The woman staring back at me stood straighter, her posture calm and composed, her expression controlled in ways that came from hard lessons and long nights.
The elevator chimed softly as it opened, revealing the sleek hallway lined with offices and conference rooms. Employees moved through the space with practiced efficiency, voices low but purposeful, keyboards clicking like a steady rhythm beneath the corporate atmosphere.
Alexander’s assistant smiled the moment she spotted me.
“Ms. Thorne, he’s in the conference room finishing a call. He said to send you in when you arrived.”
“Thanks, Mara,” I said, offering her a warm smile.
I walked toward the conference room, the glass panels revealing Alexander standing at the head of the long table, tablet in hand, his voice steady as he spoke to someone through the screen. He hadn’t noticed me yet, which gave me a moment to observe him the way I sometimes did when he wasn’t looking.
He had changed so much over the years, though the shift had happened gradually enough that it never shocked me until moments like this forced me to pause and really see it. He stood like his father now, shoulders squared with quiet authority, his expressions measured, and his gestures deliberate. Even the way he tilted his head while listening mirrored Uncle Xander so closely it felt surreal sometimes.

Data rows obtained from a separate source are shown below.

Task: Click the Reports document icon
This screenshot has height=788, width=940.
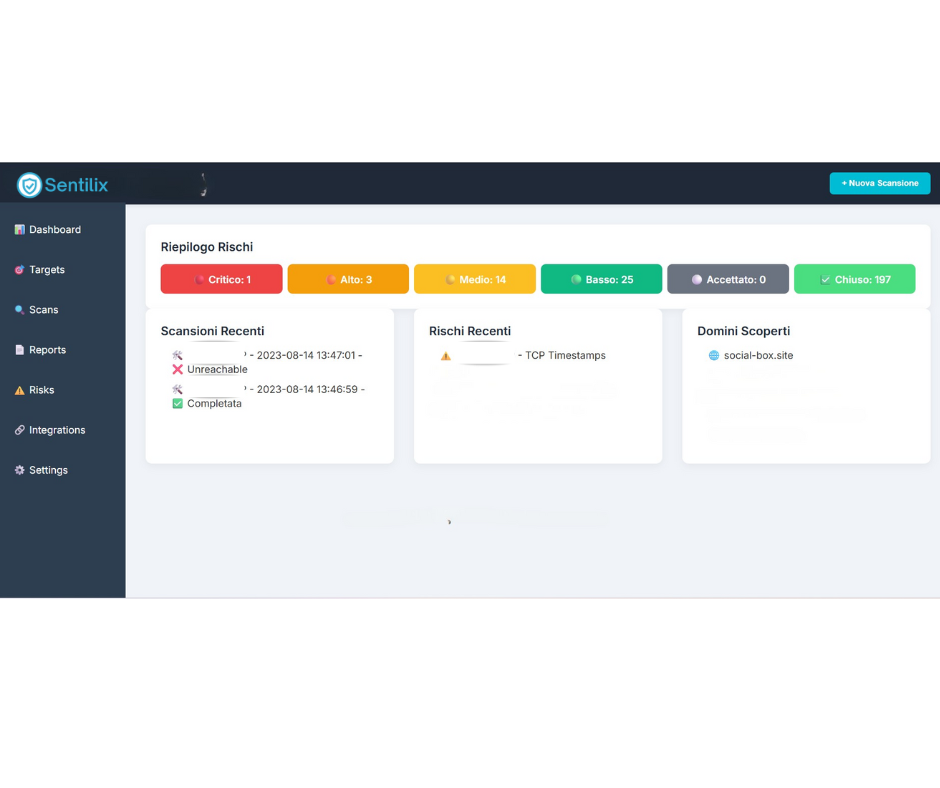Action: click(19, 350)
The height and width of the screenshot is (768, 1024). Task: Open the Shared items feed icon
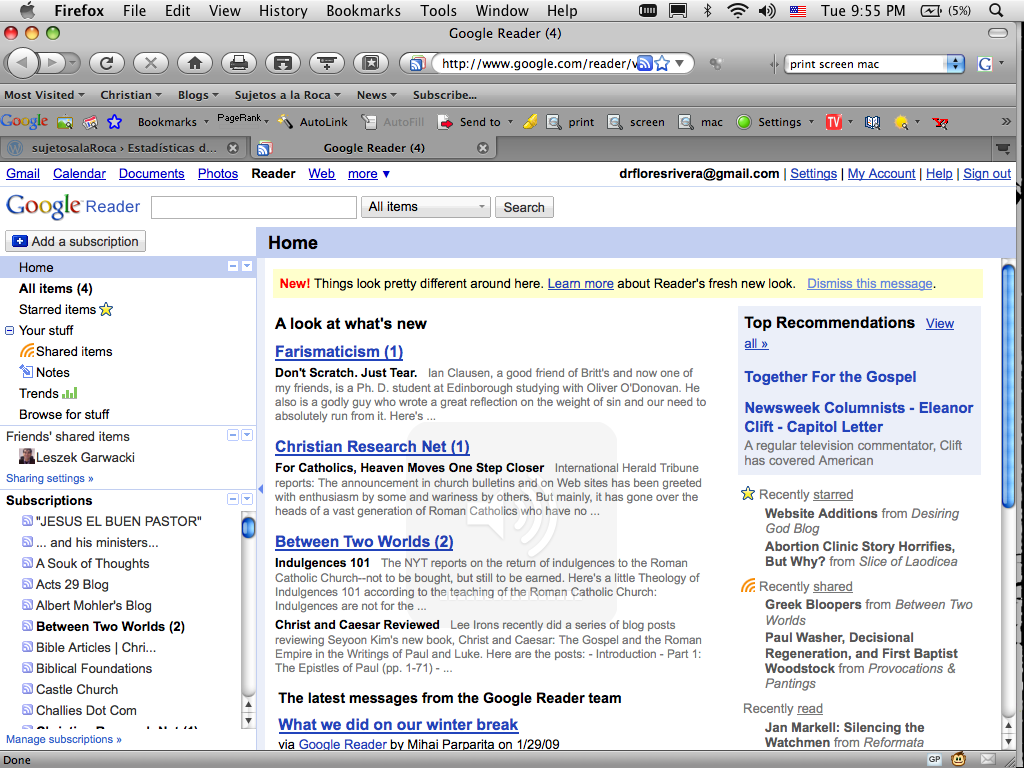[x=27, y=351]
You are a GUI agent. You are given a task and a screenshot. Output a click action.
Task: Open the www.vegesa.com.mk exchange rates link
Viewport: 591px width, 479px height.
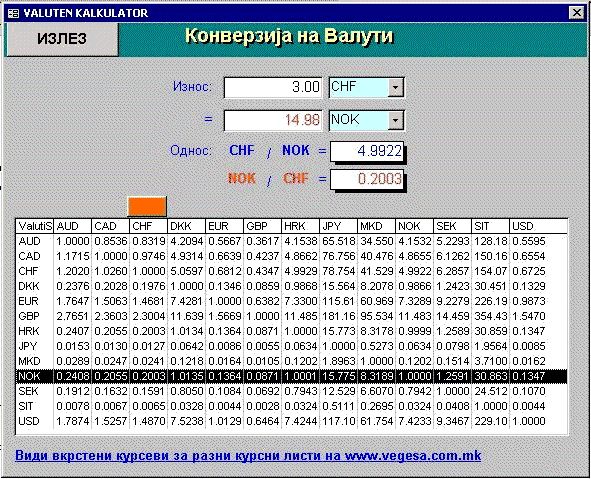[x=248, y=456]
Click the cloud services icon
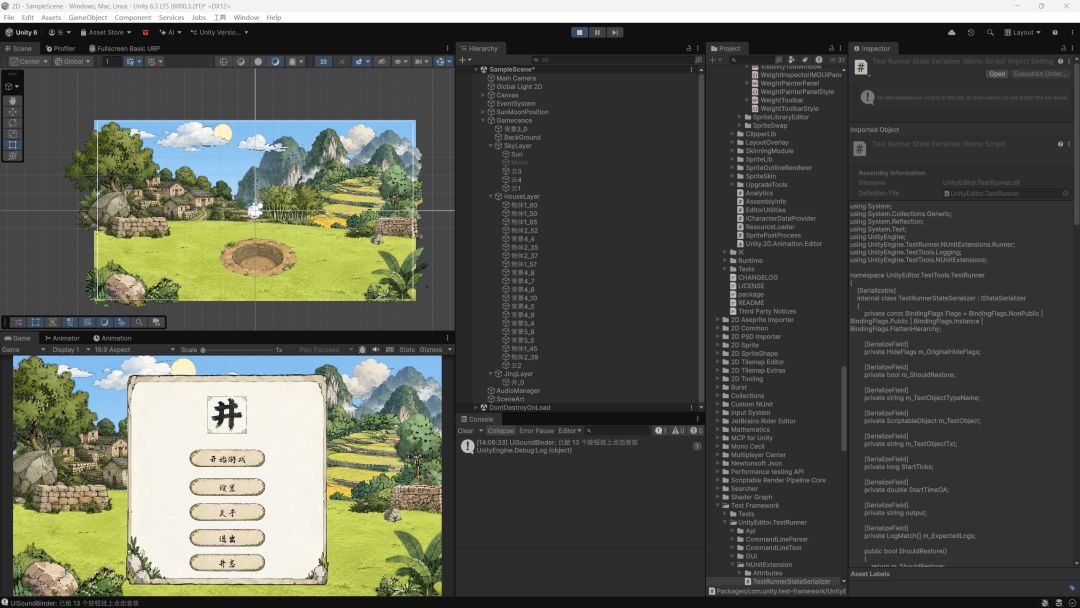1080x608 pixels. (x=951, y=32)
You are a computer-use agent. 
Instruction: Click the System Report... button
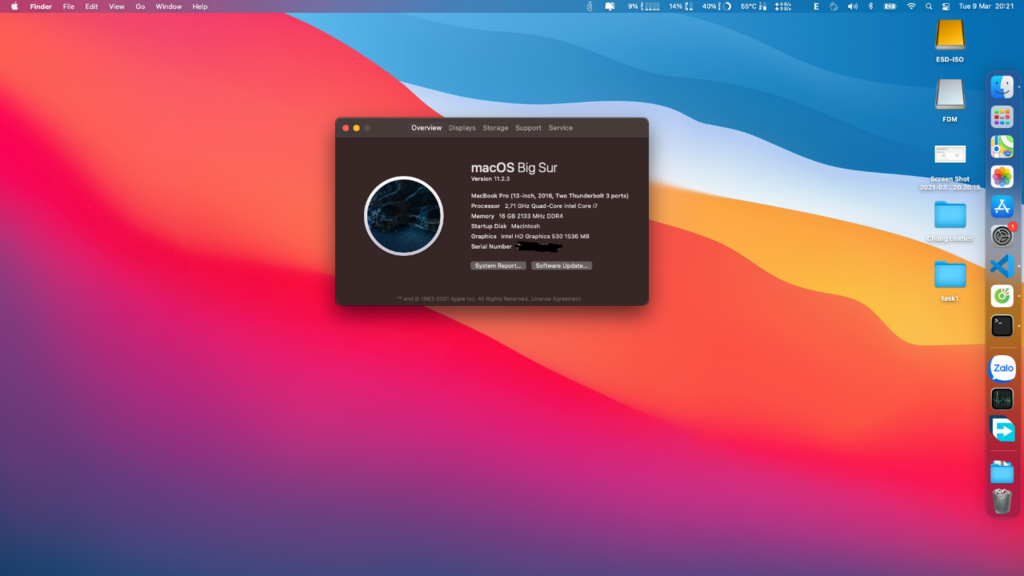tap(498, 266)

But then he turned slightly, and the light caught his eyes, those silver-gray eyes inherited from Aunt Zia, and there he was again. My cousin. The boy who used to sneak desserts before dinner and drag me into backyard adventures that usually ended with both of us grounded.
He looked up, spotting me, and the faintest smile tugged at his lips. He lifted a finger in a silent request for a moment, finishing his call with efficient finality before ending the connection.
“You’re early,” he said, walking toward me.
“I like to be prepared,” I replied, dropping into one of the chairs and pulling out my tablet.
He chuckled softly, shaking his head as he sat across from me. “You’re starting to sound like my mother.”
“I’m taking that as a compliment.”
“It is,” he said easily. “Trust me.”
We dove into the project updates, our conversation flowing naturally as we reviewed security integration strategies between Quantum’s cyber defense systems and Thorne’s corporate infrastructure. Working with Alexander had always been easy. Our thought processes aligned in ways that made collaboration feel almost effortless, ideas bouncing back and forth with mutual understanding that came from years of growing up side by side.
The meeting stretched longer than expected, eventually transitioning into a working lunch delivered to the conference room. We barely noticed time passing as we debated implementation timelines, occasionally slipping into teasing arguments that made Mara glance in through the glass with amused curiosity.
At one point, I reached across the table to grab his tablet, swatting his hand away when he tried to block me.
“You’re overcomplicating this,” I said, scrolling through his notes.
“I’m refining it,” he corrected.
“You’re making it unnecessarily complex,” I countered, nudging his shoulder lightly as I handed the tablet back.